Emissioni climalteranti, uso eccessivo e inquinamento delle risorse idriche, dispersione di microplastiche, sfruttamento dei lavoratori, rilascio di sostanze tossiche nell’ambiente sono gli impatti più pesanti dell’industria tessile. Cambiare modello, anziché abito, è dunque necessario. La filiera, presto, dovrà confrontarsi con nuove norme, che la obbligheranno alla circolarità. Il nuovo Regolamento europeo sull’ecodesign approvato a maggio dovrebbe infatti favorire la progettazione ecocompatibile di tutti i prodotti immessi sul mercato. Intanto in Italia, nel 2022, è entrato in vigore l’obbligo di raccolta differenziata per i rifiuti tessili a carico dei Comuni. Ma in attesa che la filiera diventi virtuosa, come cittadini e consumatori possiamo comunque fare la nostra parte, seguendo ad esempio i consigli di Tessa Gelisio, che da questo mese ci aiuterà a ridurre il nostro impatto sul pianeta e a “vivere meglio” (così si chiamava la nostra storica rubrica, che con lei riportiamo in queste pagine).

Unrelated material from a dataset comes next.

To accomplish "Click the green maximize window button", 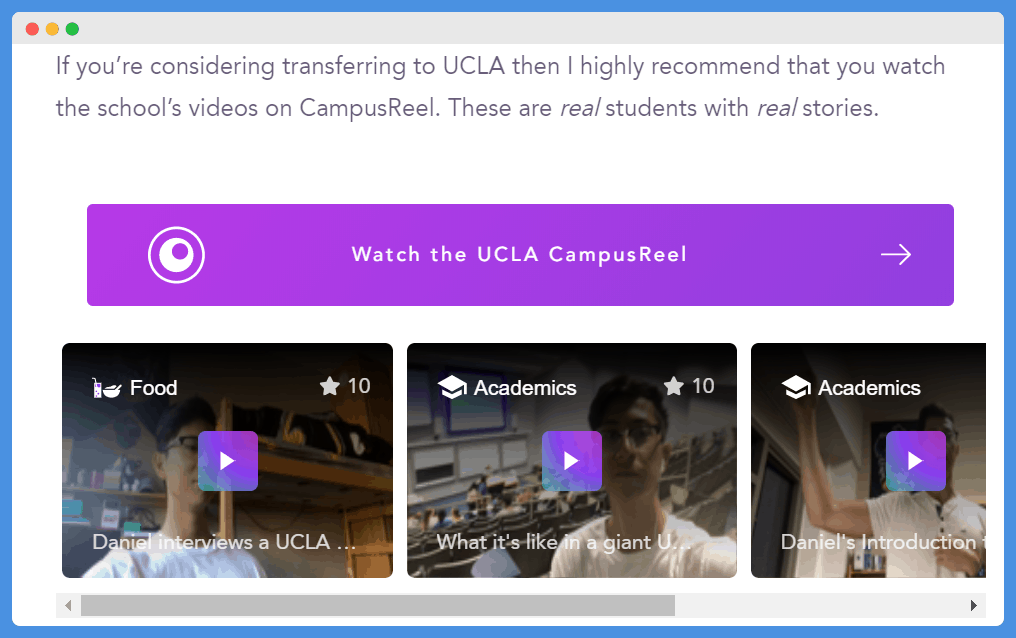I will tap(73, 28).
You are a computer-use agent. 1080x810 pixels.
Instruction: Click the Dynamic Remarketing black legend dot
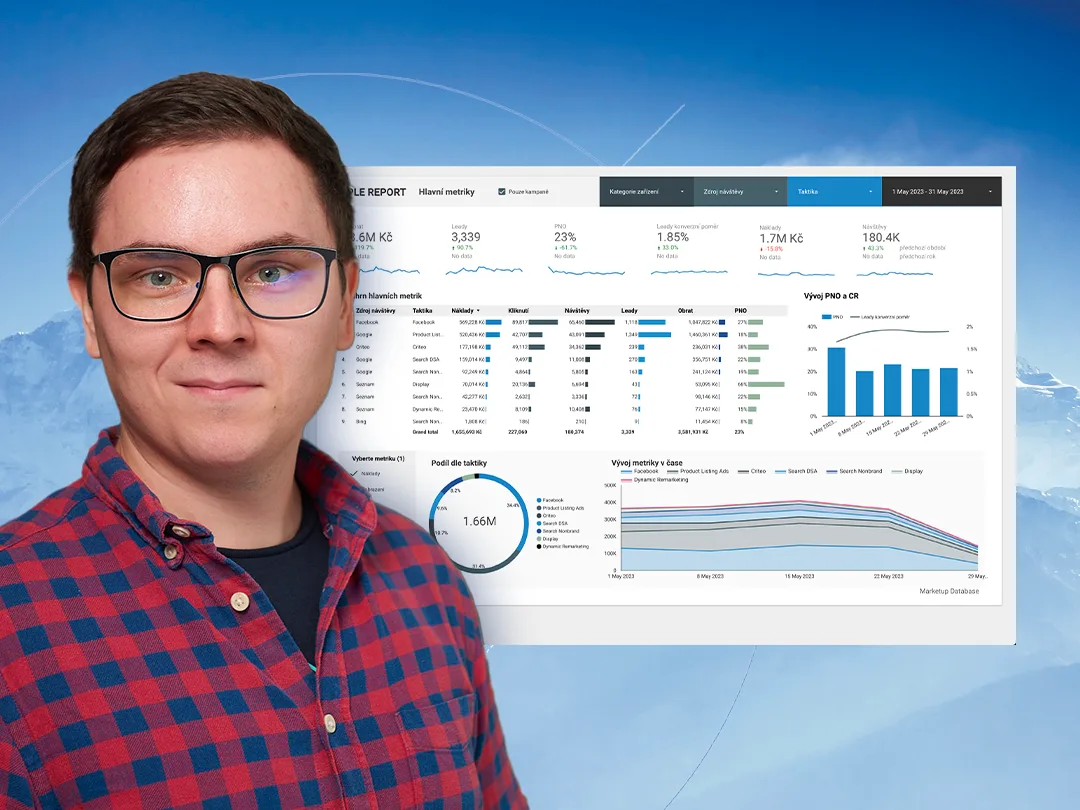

Intanto l’Emilia-Romagna e le Marche sono state colpite, ancora una volta, dagli effetti della crisi climatica. Dopo aver portato danni e morti nell’Europa centrale e orientale, il ciclone Boris ha investito un’area della Penisola che si stava faticosamente riprendendo dagli eventi estremi che avevano colpito le due regioni, rispettivamente, uno e due anni fa. Fra le zone più colpite il ravennate, con oltre duemila sfollati. Al largo delle cui coste sono partite le prime iniezioni di CO2 nei fondali marini con la Carbon capture and storage (Ccs). Una falsa soluzione per mitigare il riscaldamento globale.